Diarreia inesperada ou constipação, somados a dores abdominais e cólicas? Se você passa por essas situações, pode fazer parte dos 20% da população mundial que sofrem com a chamada Síndrome do Intestino Irritável, uma das condições que afetam o sistema gastrointestinal.

As reações costumam aparecer após as refeições e o distúrbio, para quem não sabe, pode ter como gatilho eventos emocionais, físicos ou estressantes. "Por isso, recomendamos que o acompanhamento psicológico aconteça paralelamente à contenção dos sinais e desconfortos gerados pela síndrome. Tal medida é, inclusive, fundamental para o controle dos quadros – a atenção aos casos de depressão e ansiedade, por exemplo, é parte da solução da causa deste problema", comenta o endoscopista Tomazo Franzini, da Sociedade Brasileira de Endoscopia Digestiva (Sobed).

O especialista lembra que intestino é como um "segundo cérebro". Além disso, a região do hipotálamo no cérebro "principal" é responsável, entre outras funções, pelo impulso de emoções e tem ligação direta com o sistema nervoso autônomo simpático e parassimpático, cujo principal nervo atua no tubo digestivo. É ele quem estimula a secreção de enzimas, ácidos e fatores digestivos, administrando toda a movimentação do intestino.

O médico explica que existem hormônios e receptores hormonais nos intestinos que são similares aos encontrados no sistema nervoso central. Ou seja, o tubo digestivo tem enervação própria e hormônios que controlam sua capacidade de secretar. Logo, constata-se direta relação entre a emoção registrada no hipotálamo e a movimentação intestinal.

Uma forma de tratar a Síndrome do Intestino Irritável, conforme o endoscopista, é por meio da restrição ou liberação de determinados alimentos – o que é feito individualmente –, e os ajustes da dieta são feitos de acordo com o aparecimento ou não dos sintomas. Porém, de maneira geral, indica-se evitar aqueles que contribuem para a formação de gases, especialmente os carboidratos de difícil absorção, como frutose, lactose, sorbitol, manitol e xilitol.

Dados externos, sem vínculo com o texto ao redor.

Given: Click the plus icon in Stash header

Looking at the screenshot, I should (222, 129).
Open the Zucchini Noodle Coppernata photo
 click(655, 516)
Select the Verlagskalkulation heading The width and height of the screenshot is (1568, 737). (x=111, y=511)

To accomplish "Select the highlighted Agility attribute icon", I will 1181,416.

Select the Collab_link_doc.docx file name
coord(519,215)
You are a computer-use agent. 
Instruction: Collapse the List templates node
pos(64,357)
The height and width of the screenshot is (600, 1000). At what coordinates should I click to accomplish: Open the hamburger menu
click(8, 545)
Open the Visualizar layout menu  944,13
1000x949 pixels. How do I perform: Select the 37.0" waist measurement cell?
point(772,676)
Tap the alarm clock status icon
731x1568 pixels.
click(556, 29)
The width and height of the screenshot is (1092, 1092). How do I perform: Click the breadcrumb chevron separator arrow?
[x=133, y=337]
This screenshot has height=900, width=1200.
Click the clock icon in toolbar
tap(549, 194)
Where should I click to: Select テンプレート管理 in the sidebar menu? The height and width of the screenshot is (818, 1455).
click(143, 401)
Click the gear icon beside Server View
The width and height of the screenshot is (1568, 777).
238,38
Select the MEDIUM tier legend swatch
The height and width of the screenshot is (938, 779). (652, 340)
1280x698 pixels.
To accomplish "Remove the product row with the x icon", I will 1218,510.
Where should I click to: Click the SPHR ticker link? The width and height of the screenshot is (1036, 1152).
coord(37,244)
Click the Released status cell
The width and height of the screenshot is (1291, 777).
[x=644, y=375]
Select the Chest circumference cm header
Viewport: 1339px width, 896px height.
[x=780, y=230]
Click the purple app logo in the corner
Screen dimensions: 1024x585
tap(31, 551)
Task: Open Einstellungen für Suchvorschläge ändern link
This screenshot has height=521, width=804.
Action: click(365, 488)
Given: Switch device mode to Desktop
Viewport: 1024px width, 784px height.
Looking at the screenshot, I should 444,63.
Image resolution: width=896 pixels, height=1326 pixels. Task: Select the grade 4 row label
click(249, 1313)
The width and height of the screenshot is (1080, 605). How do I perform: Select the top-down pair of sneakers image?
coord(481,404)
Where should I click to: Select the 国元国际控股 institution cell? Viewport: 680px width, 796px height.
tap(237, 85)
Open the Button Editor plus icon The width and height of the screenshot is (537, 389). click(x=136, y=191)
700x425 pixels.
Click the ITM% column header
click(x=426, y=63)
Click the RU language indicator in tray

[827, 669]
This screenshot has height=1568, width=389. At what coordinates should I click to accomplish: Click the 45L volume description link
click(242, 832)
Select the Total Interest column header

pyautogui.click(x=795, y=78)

Alguns dos alimentos ricos nesses açúcares são, por exemplo, repolho, cebola, cogumelos, abóbora, frutas enlatadas, manga, maça, alcachofra, derivados de leite e de trigo – além de chicletes e balas adoçadas artificialmente. Já entre os com baixo teor do carboidrato podem ser citados: melão, uva, frutas vermelhas, frutas cítricas, alface, pepino, tomate, berinjela e leites de amêndoa, de coco e de arroz.

"Ainda, em casos de constipação, é importante aumentar a quantidade de fibra ingerida. Porém, ela deve ser restrita quando há diarréia – neste caso, o foco é em aumentar o aporte de vitaminas e minerais até o intestino regularizar-se", orienta Tomazo Franzini.